CyGuide: CyServe Council takes over 10,000 Hours Show


Photo: Lindsay Kayser/Iowa State Daily

Cooper Hollmaier, sophomore in pre-journalism and mass communication, is currently the president of CyServe Council. CyServe Council was formerly known as the 10,000 Hours Show.

Daniel Bush

The 10,000 Hours Show has been reformed into the CyServe Council. It has new goals and focuses that are shaping its fall 2013 term.

“Our ultimate goal is to spread the word about volunteering in the community of Story County,” according to the 10,000 Hours Show website. “We hope to get 1,000 students to complete 10 hours of community service apiece.”

Cooper Hollmaier, president of CyServe Council, said they looked at the previous goal of the group and decided it needed something more.

“We found that was kind of a group that really got people volunteering, but they kind of stopped after the 10 hours,” Hollmaier said. “So we really want to move away from that and more to an organization that promotes volunteering and keeps people volunteering after they do their 10 hours.”

Students involved with the 10,000 Hours Show who completed 10 hours of service were rewarded with a special concert just for them.

The CyServe Council plans to keep that same tradition.

The 10,000 Hours Show officially ended as an organization at the end of the fall 2012 term.

The same group of people then decided to change some things within the organization: name, structure of members, constitution and mission, said Kevin Merrill, adviser of CyServe Council.

“It is more like they morphed into CyServe Council [rather] than 10k stopping and CyServe starting,” Merrill said.

The CyServe Council officially started in January 2013.

The main focus of CyServe Council is to rebrand the organization into a group that will facilitate volunteering on campus, Merrill said.

There are several different volunteer organizations on campus.

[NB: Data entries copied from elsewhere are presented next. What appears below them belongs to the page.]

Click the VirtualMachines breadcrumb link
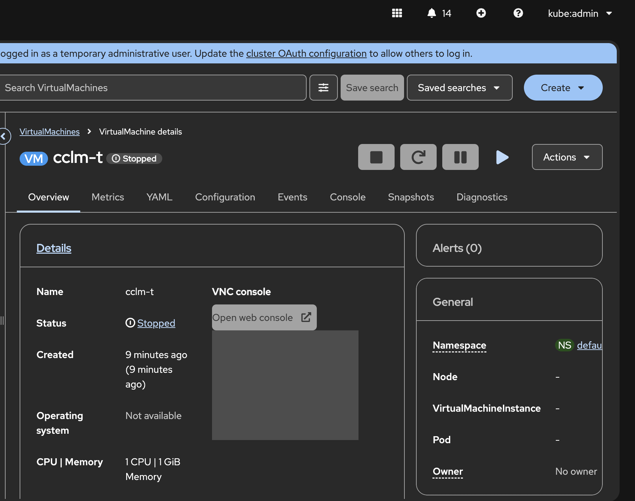 click(49, 132)

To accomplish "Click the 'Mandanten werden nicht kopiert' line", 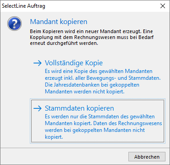I will coord(85,92).

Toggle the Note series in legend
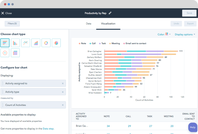[82, 44]
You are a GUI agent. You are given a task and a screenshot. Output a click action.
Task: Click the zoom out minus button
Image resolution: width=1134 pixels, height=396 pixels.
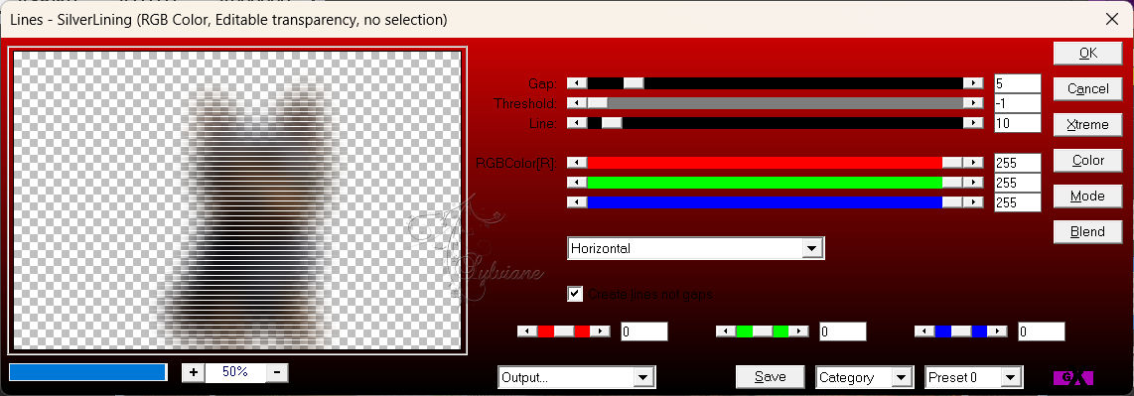tap(277, 372)
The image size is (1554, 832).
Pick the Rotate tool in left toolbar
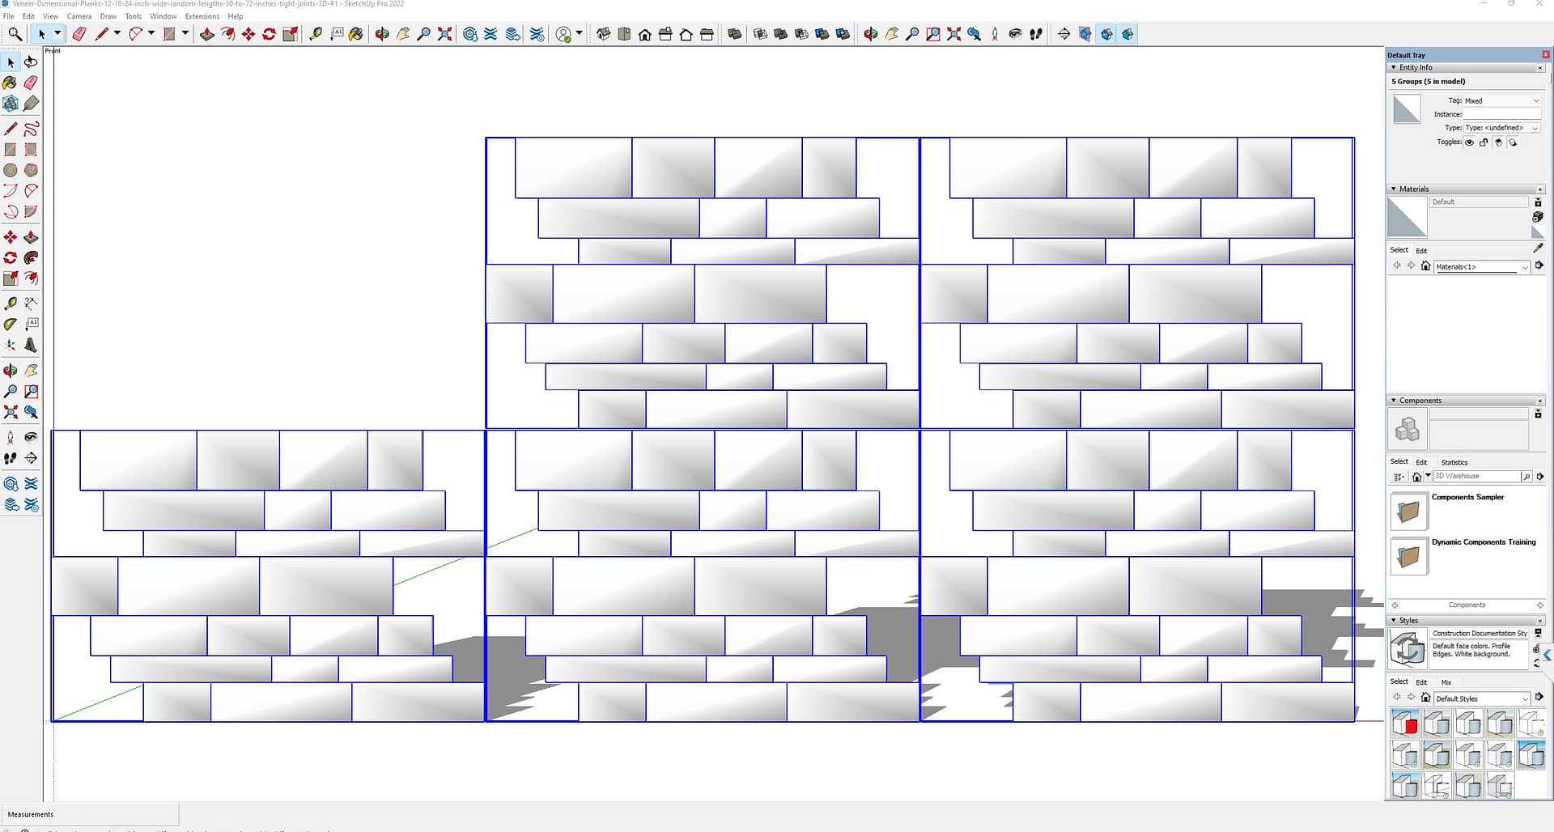point(10,258)
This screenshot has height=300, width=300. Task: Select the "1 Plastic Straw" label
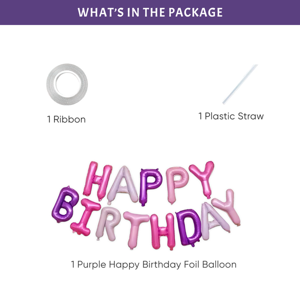coord(231,116)
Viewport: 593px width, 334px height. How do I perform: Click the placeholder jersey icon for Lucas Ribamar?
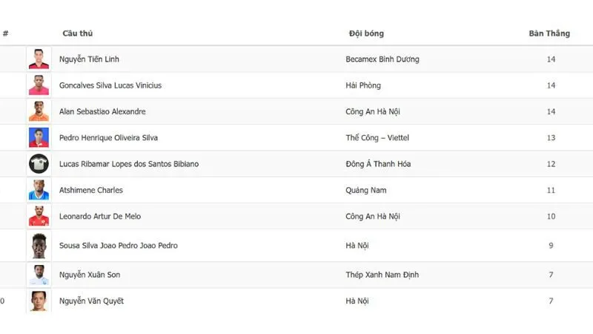coord(39,164)
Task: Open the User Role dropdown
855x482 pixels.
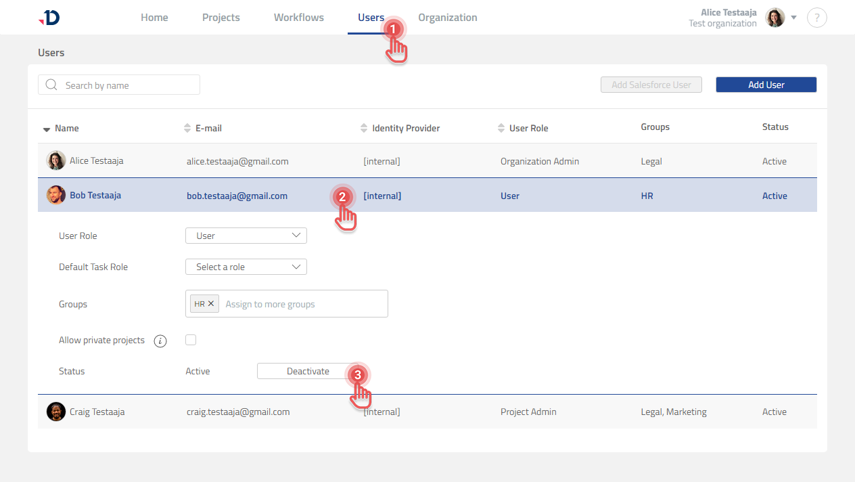Action: [246, 236]
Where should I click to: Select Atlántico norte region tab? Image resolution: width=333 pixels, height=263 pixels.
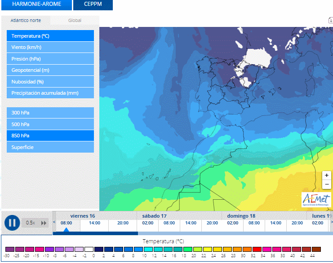coord(26,20)
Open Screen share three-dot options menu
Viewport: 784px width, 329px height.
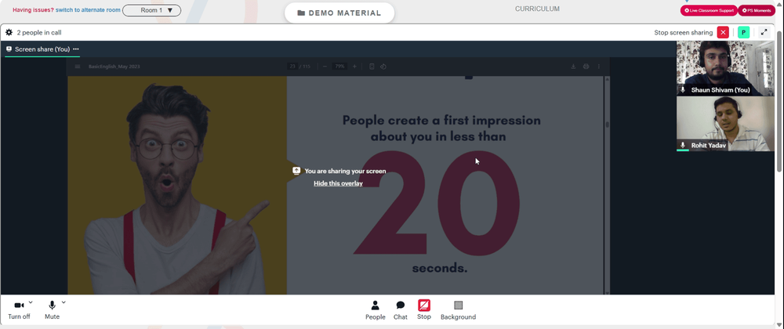tap(76, 49)
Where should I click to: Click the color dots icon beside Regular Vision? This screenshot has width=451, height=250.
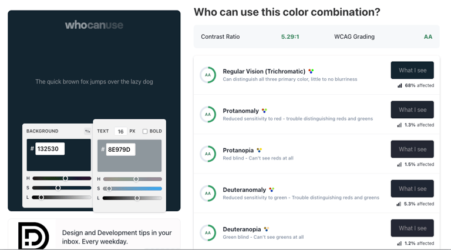pyautogui.click(x=311, y=71)
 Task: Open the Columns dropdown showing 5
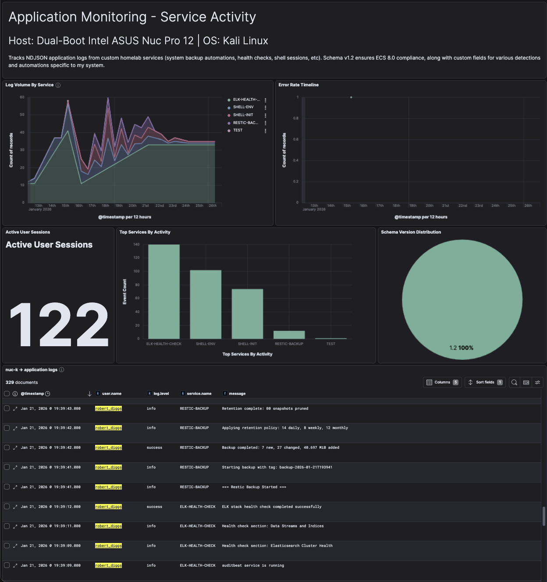click(x=442, y=382)
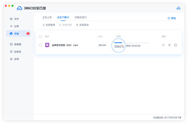
Task: Open download folder icon in file row
Action: [x=175, y=45]
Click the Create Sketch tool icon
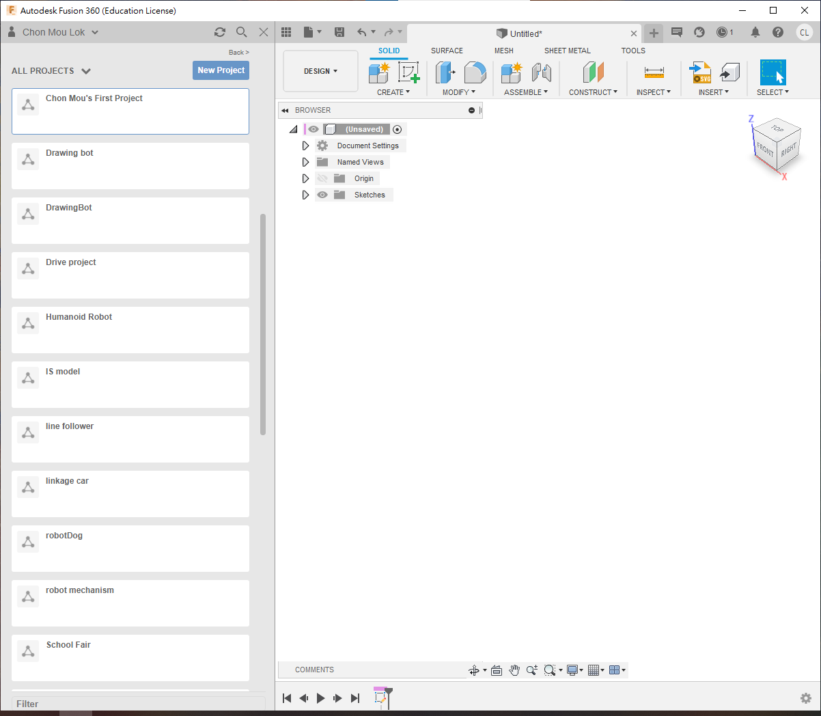Screen dimensions: 821x716 tap(408, 72)
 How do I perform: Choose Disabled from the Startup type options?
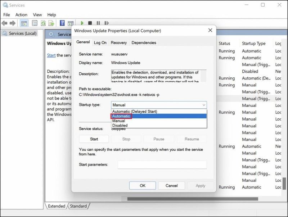[120, 126]
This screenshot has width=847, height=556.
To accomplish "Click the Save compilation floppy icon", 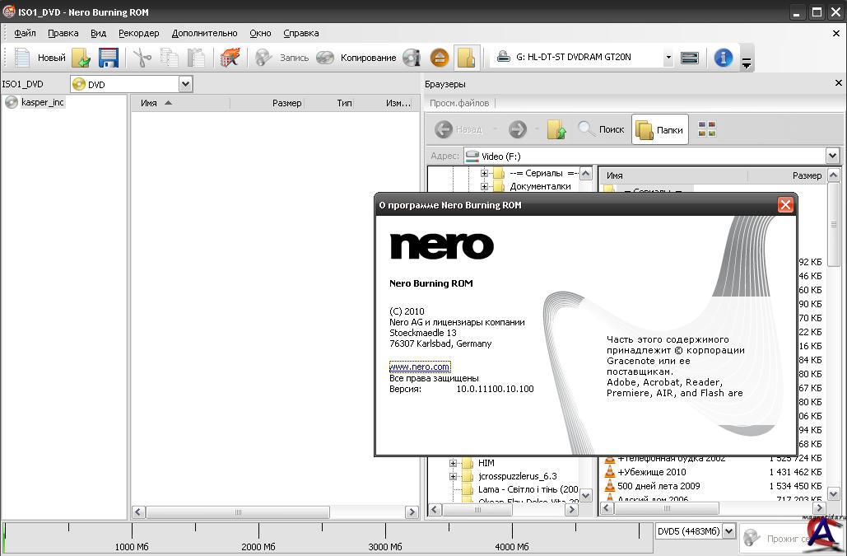I will (108, 58).
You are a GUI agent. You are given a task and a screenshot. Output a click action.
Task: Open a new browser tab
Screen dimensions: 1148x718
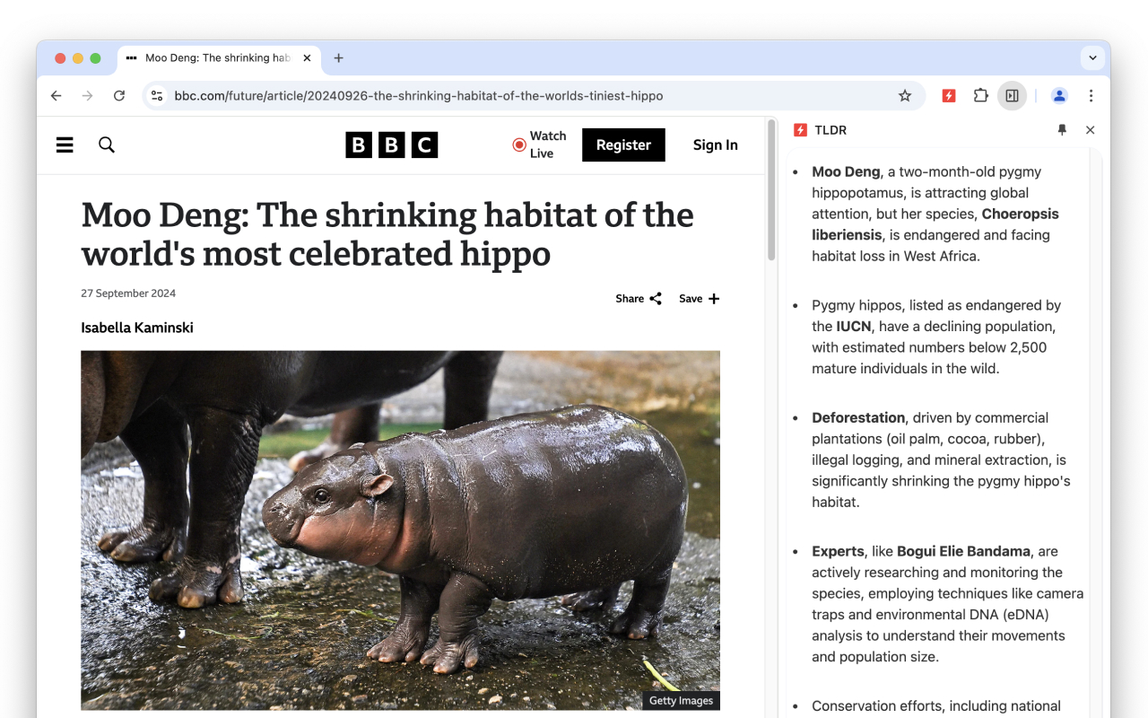click(338, 57)
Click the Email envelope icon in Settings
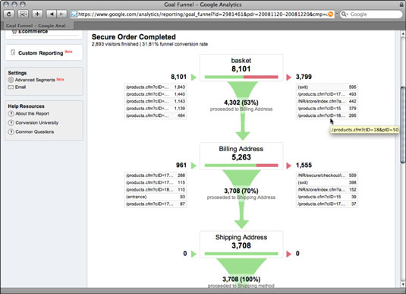The height and width of the screenshot is (294, 406). (11, 87)
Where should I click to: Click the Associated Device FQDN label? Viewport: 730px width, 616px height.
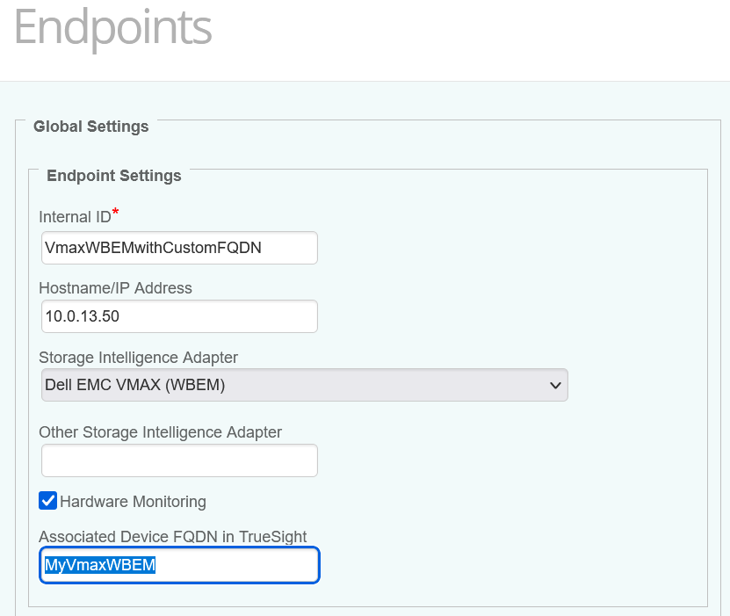173,536
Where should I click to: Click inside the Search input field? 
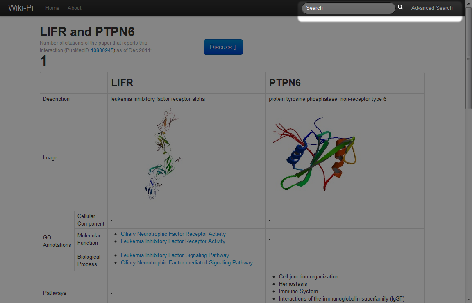pyautogui.click(x=348, y=8)

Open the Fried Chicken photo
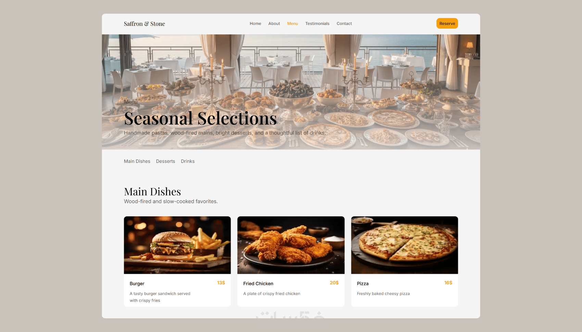coord(291,245)

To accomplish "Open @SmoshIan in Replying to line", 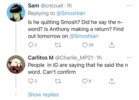I will (71, 13).
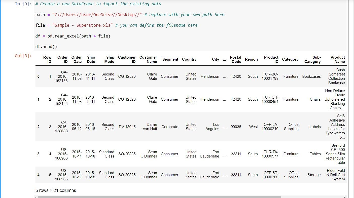Click the Customer Name column header
Screen dimensions: 354x198
pos(148,59)
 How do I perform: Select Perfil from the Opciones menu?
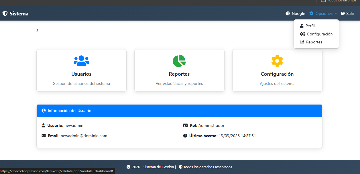(310, 26)
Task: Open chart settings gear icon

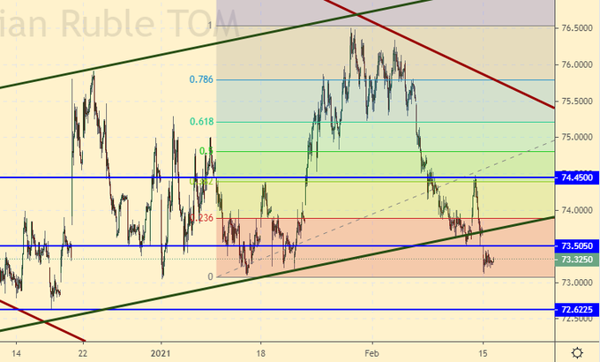Action: [576, 351]
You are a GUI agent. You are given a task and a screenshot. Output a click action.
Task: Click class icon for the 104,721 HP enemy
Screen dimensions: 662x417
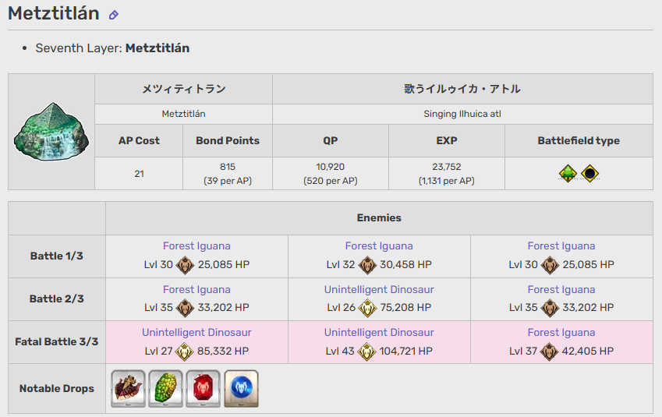tap(366, 352)
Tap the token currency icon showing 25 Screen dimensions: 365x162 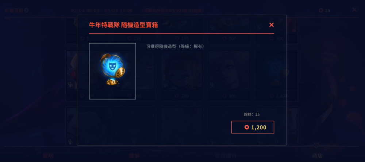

Merrill said there is a lot of information out there about volunteering and it would be a lot of work for students to sort through it themselves.

“We want to kind of be like a funnel for that information to students,” Merrill said. “We also want to provide some one-time-only volunteer days … where you don’t have to join an organization to do some service every once in a while.”

These days are known as 10K Days, according to the CyServe Council page.

One idea that Merrill mentioned was getting together with all volunteer organizations once a month to discuss what everyone is planning for the month, getting all the information in one place.

Nicole Hershberger, undergraduate adviser of CyServe Council, also gave her thoughts on the focus of the organization.

“We’re just giving you more opportunities that we’ll get either from other clubs on campus or just from the volunteer center,” Hershberger said. “We’re just trying to keep everyone informed of what they can do.”

CyServe Council is reaching out to all students and members of the community to make them aware of the service opportunities available.

“Anything and everything,” Hershberger said of the different types of service that CyServe Council provides.

The CyServe Council knows they are still doing the celebration, but hasn’t decided what it will contain.

“Right now, they are gearing up for a big push in the fall to make their name known that they are there for students who are looking for some service opportunities,” Merrill said.